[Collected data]
_ _ _

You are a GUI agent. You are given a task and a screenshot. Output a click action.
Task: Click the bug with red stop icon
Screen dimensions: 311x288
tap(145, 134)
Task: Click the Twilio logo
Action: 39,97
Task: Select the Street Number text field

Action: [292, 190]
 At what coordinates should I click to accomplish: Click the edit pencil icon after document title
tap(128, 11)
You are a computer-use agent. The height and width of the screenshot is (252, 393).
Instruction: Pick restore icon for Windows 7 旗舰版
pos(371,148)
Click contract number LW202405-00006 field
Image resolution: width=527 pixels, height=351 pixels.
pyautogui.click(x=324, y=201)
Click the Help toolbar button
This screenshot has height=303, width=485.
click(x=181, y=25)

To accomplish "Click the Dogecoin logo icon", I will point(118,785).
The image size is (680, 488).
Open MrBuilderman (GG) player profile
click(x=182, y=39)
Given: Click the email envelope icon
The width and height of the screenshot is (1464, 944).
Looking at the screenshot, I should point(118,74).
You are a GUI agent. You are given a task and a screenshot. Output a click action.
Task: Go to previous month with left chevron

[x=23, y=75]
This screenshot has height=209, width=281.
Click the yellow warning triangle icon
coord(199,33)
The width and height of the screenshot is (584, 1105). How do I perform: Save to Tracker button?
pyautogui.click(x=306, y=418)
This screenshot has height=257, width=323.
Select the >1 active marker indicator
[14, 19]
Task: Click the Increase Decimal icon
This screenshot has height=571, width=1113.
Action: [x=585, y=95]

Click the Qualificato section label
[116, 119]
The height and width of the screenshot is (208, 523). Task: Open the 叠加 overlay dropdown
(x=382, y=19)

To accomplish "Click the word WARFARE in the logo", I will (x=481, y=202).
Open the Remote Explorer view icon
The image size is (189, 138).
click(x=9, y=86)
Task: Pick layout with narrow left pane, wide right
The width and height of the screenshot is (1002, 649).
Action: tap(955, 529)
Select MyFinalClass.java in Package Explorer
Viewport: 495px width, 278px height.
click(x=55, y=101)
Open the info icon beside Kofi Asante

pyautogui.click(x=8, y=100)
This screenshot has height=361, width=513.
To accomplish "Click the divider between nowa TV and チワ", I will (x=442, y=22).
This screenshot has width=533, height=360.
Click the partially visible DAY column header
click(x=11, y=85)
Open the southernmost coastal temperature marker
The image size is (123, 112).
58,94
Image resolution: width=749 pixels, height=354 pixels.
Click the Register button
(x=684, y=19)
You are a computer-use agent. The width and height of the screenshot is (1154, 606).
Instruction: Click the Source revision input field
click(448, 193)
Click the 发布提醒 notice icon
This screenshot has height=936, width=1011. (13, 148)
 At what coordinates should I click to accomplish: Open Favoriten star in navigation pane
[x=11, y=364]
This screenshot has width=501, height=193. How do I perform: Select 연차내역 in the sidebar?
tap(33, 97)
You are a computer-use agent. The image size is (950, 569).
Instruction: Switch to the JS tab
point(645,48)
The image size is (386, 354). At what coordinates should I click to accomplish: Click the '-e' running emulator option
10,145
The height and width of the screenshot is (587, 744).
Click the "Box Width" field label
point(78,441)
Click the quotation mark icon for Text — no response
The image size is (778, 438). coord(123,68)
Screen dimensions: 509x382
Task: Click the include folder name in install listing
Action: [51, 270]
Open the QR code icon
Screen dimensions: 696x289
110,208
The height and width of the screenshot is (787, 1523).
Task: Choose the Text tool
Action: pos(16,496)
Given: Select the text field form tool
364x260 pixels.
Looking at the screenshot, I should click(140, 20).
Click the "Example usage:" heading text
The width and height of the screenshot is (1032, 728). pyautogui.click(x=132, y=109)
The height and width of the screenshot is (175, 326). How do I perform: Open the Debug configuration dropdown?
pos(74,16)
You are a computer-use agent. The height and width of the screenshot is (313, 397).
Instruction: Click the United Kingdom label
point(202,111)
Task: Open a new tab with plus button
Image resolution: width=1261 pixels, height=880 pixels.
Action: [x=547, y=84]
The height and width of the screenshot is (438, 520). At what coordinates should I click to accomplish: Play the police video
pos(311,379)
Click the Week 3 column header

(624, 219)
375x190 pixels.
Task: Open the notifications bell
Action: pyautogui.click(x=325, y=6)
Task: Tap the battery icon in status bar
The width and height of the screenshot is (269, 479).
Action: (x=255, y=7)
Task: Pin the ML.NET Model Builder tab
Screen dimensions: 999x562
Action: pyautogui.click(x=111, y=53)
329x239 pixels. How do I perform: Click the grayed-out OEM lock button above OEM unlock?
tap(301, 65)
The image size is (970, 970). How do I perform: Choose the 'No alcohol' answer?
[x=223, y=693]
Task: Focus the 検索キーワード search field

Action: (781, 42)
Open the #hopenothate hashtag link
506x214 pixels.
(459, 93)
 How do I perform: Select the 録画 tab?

_ _ _

> [ASSIGNMENT]: Copy out the records above without altering anything.

> [ANSWER AREA]:
You are a GUI agent. You are given a task and a screenshot. Output a click action.
Task: Click the bug with red stop icon
Screen dimensions: 311x288
tap(145, 134)
Task: Click the Twilio logo
Action: 39,97
Task: Select the Street Number text field

Action: [292, 190]
 At what coordinates should I click to accomplish: Click the edit pencil icon after document title
tap(128, 11)
You are a computer-use agent. The height and width of the screenshot is (252, 393).
Instruction: Pick restore icon for Windows 7 旗舰版
pos(371,148)
Click contract number LW202405-00006 field
Image resolution: width=527 pixels, height=351 pixels.
pyautogui.click(x=324, y=201)
Click the Help toolbar button
This screenshot has height=303, width=485.
click(x=181, y=25)

To accomplish "Click the Dogecoin logo icon", I will point(118,785).
The image size is (680, 488).
Open MrBuilderman (GG) player profile
click(x=182, y=39)
Given: Click the email envelope icon
The width and height of the screenshot is (1464, 944).
Looking at the screenshot, I should point(118,74).
You are a GUI agent. You are given a task and a screenshot. Output a click action.
Task: Go to previous month with left chevron

[x=23, y=75]
This screenshot has height=209, width=281.
Click the yellow warning triangle icon
coord(199,33)
The width and height of the screenshot is (584, 1105). How do I perform: Save to Tracker button?
pyautogui.click(x=306, y=418)
This screenshot has height=257, width=323.
Select the >1 active marker indicator
[14, 19]
Task: Click the Increase Decimal icon
This screenshot has height=571, width=1113.
Action: [x=585, y=95]

Click the Qualificato section label
[116, 119]
The height and width of the screenshot is (208, 523). Task: Open the 叠加 overlay dropdown
(x=382, y=19)

To accomplish "Click the word WARFARE in the logo", I will (x=481, y=202).
Open the Remote Explorer view icon
The image size is (189, 138).
click(x=9, y=86)
Task: Pick layout with narrow left pane, wide right
The width and height of the screenshot is (1002, 649).
Action: tap(955, 529)
Select MyFinalClass.java in Package Explorer
Viewport: 495px width, 278px height.
click(x=55, y=101)
Open the info icon beside Kofi Asante

pyautogui.click(x=8, y=100)
This screenshot has height=361, width=513.
To accomplish "Click the divider between nowa TV and チワ", I will (x=442, y=22).
This screenshot has width=533, height=360.
Click the partially visible DAY column header
click(x=11, y=85)
Open the southernmost coastal temperature marker
The image size is (123, 112).
58,94
Image resolution: width=749 pixels, height=354 pixels.
Click the Register button
(x=684, y=19)
You are a computer-use agent. The width and height of the screenshot is (1154, 606).
Instruction: Click the Source revision input field
click(448, 193)
Click the 发布提醒 notice icon
This screenshot has height=936, width=1011. (13, 148)
 At what coordinates should I click to accomplish: Open Favoriten star in navigation pane
[x=11, y=364]
This screenshot has width=501, height=193. How do I perform: Select 연차내역 in the sidebar?
tap(33, 97)
You are a computer-use agent. The image size is (950, 569).
Instruction: Switch to the JS tab
point(645,48)
The image size is (386, 354). At what coordinates should I click to accomplish: Click the '-e' running emulator option
10,145
The height and width of the screenshot is (587, 744).
Click the "Box Width" field label
point(78,441)
Click the quotation mark icon for Text — no response
The image size is (778, 438). coord(123,68)
Screen dimensions: 509x382
Task: Click the include folder name in install listing
Action: [51, 270]
Open the QR code icon
Screen dimensions: 696x289
110,208
The height and width of the screenshot is (787, 1523).
Task: Choose the Text tool
Action: pos(16,496)
Given: Select the text field form tool
364x260 pixels.
Looking at the screenshot, I should click(140, 20).
Click the "Example usage:" heading text
The width and height of the screenshot is (1032, 728). pyautogui.click(x=132, y=109)
The height and width of the screenshot is (175, 326). How do I perform: Open the Debug configuration dropdown?
pos(74,16)
You are a computer-use agent. The height and width of the screenshot is (313, 397).
Instruction: Click the United Kingdom label
point(202,111)
Task: Open a new tab with plus button
Image resolution: width=1261 pixels, height=880 pixels.
Action: [x=547, y=84]
The height and width of the screenshot is (438, 520). At what coordinates should I click to accomplish: Play the police video
pos(311,379)
Click the Week 3 column header

(624, 219)
375x190 pixels.
Task: Open the notifications bell
Action: pyautogui.click(x=325, y=6)
Task: Tap the battery icon in status bar
The width and height of the screenshot is (269, 479).
Action: (x=255, y=7)
Task: Pin the ML.NET Model Builder tab
Screen dimensions: 999x562
Action: pyautogui.click(x=111, y=53)
329x239 pixels. How do I perform: Click the grayed-out OEM lock button above OEM unlock?
tap(301, 65)
The image size is (970, 970). How do I perform: Choose the 'No alcohol' answer?
[x=223, y=693]
Task: Focus the 検索キーワード search field

Action: (781, 42)
Open the #hopenothate hashtag link
506x214 pixels.
(459, 93)
 How do I perform: Select the 録画 tab?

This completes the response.